The new London production is directed by the august Trevor Nunn (of Royal Shakespeare Company renown) but with less incandescent actors: Stage and television star Natascha McElhone (Californication) as Alex; British actor Mark Bazeley (Bourne Ultimatum) as Dan, and Sex and the City’s popular Kristin Davis as devoted wife and mother Beth.
Said Dearden: “[I] wanted to return to my original conception of the characters in a sense to set the record straight. Because while Alex is undeniably borderline psychotic, she is also a tragic figure, worn down by a series of disappointments in love and the sheer brutality of living in New York as a single woman in a demanding career. So whilst remaining faithful to the storyline, I have introduced the ambivalence of my earlier drafts … nobody is entirely right and nobody entirely wrong.”
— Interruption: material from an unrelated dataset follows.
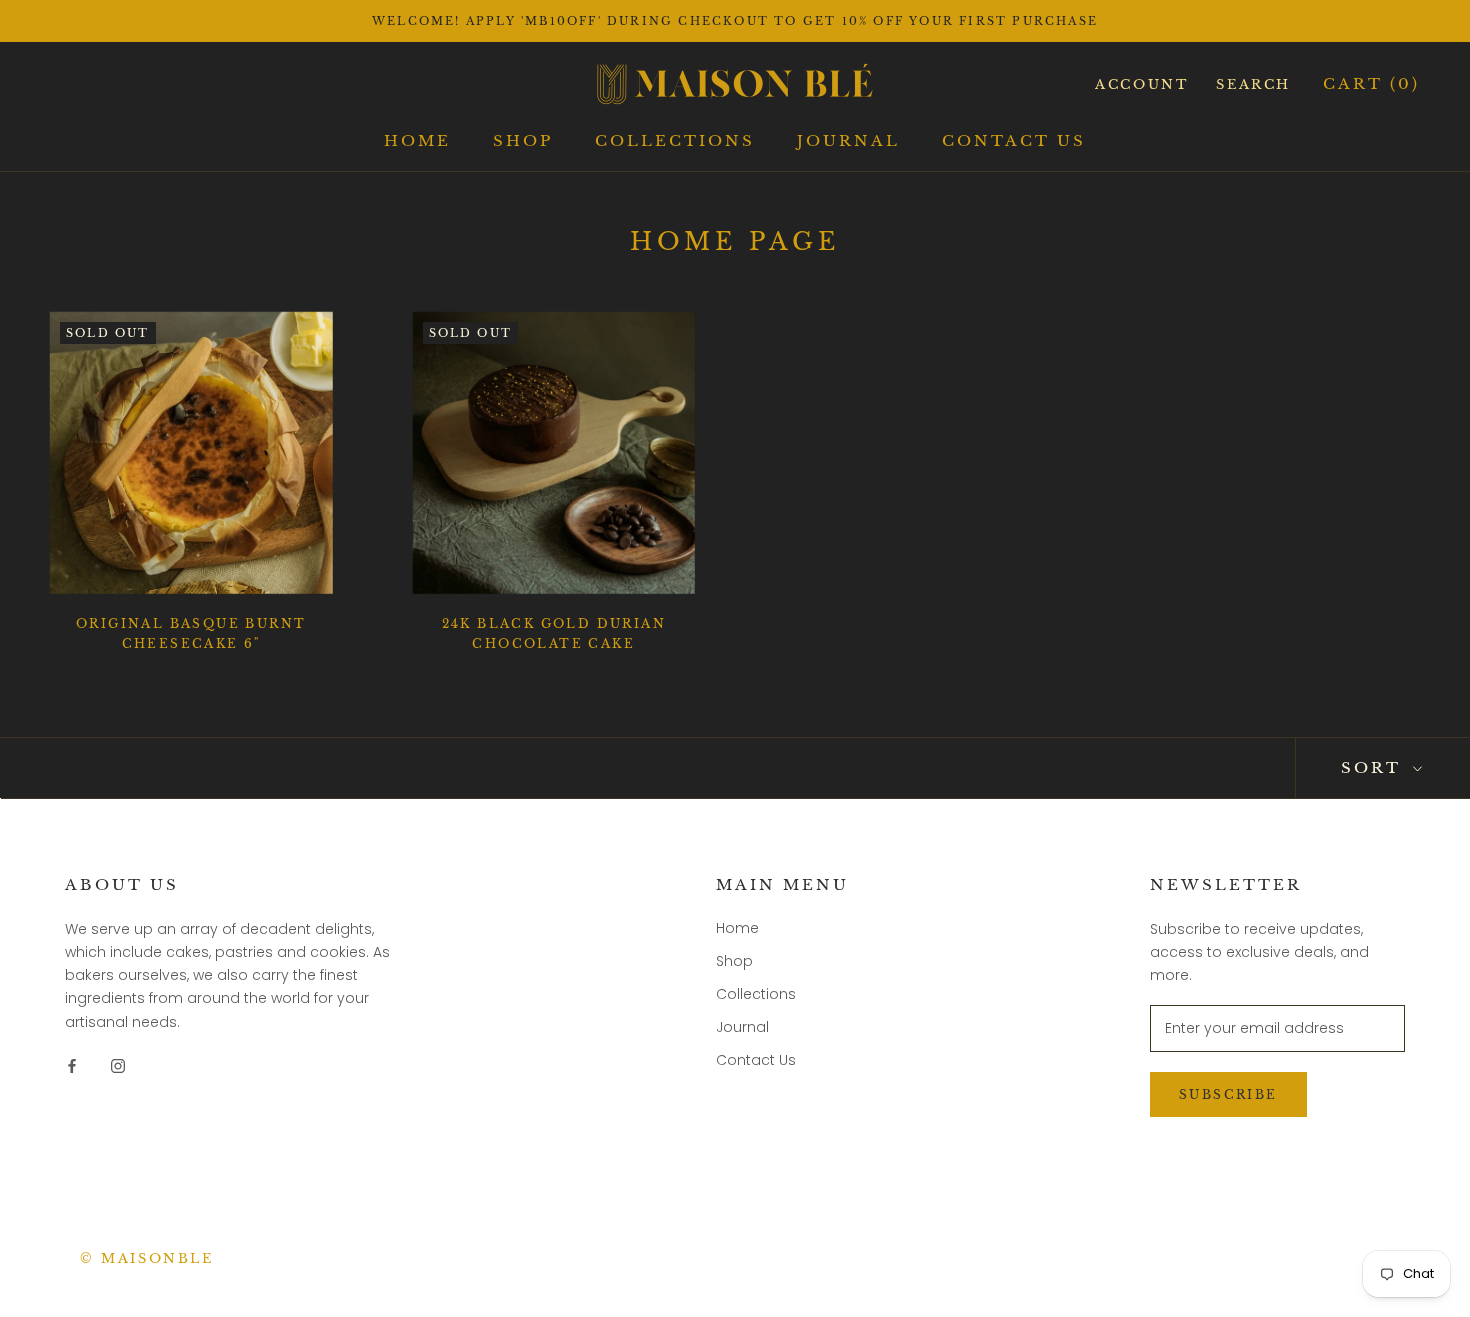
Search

Actress Close, who initially fought the producers’ changed film ending, also worried in later interviews that her demonic portrayal of Alex had given the audience an unsympathetic view of mental illness. Some feminists fumed at the film’s negative portrayal of a single thirty-something career woman, while men saw it as an infidelity morality tale. In 2008, Close was quoted as saying, "Men still come up to me and say, 'You scared the shit out of me.' Sometimes they say, 'You saved my marriage.' "
Like the film, the play, which we saw during previews, has a certain voyeuristic, centrifugal force. We are drawn, despite ourselves, into the ageless story of adultery in this threatening, unsettling incarnation. McElhone’s Alex now veers between a troubled, fragile character and a vengeful wronged woman. (Spoiler alert: The daughter’s pet bunny is still boiled on the family stove, leading to the term “bunny boiler” for a outraged mistress.)
Bazeley’s Dan is seduced and relentlessly pursued, to be sure, but is untruthful, chauvinistic, and surprisingly unconcerned about his unborn child (conceived in the brief sexual fling with Alex). Dan’s too-perfect wife, a devoted homemaker and fulltime mother in the film, is given a pre-baby career in the play. After Dan reveals the secret affair, Davis’s Beth, smiley and somewhat treacly until then, delivers a bitter speech berating him for betraying her trust after she has sacrificed own career for the family.
Still, like the film, the play is pure melodrama, acted at high volume with no insight into the psychological question at its center. Why does Alex seduce a man wearing a wedding ring, and why is she so obsessed? While married lovers and psychotherapy are mentioned in passing, we learn virtually nothing about her past and have little idea about who she is.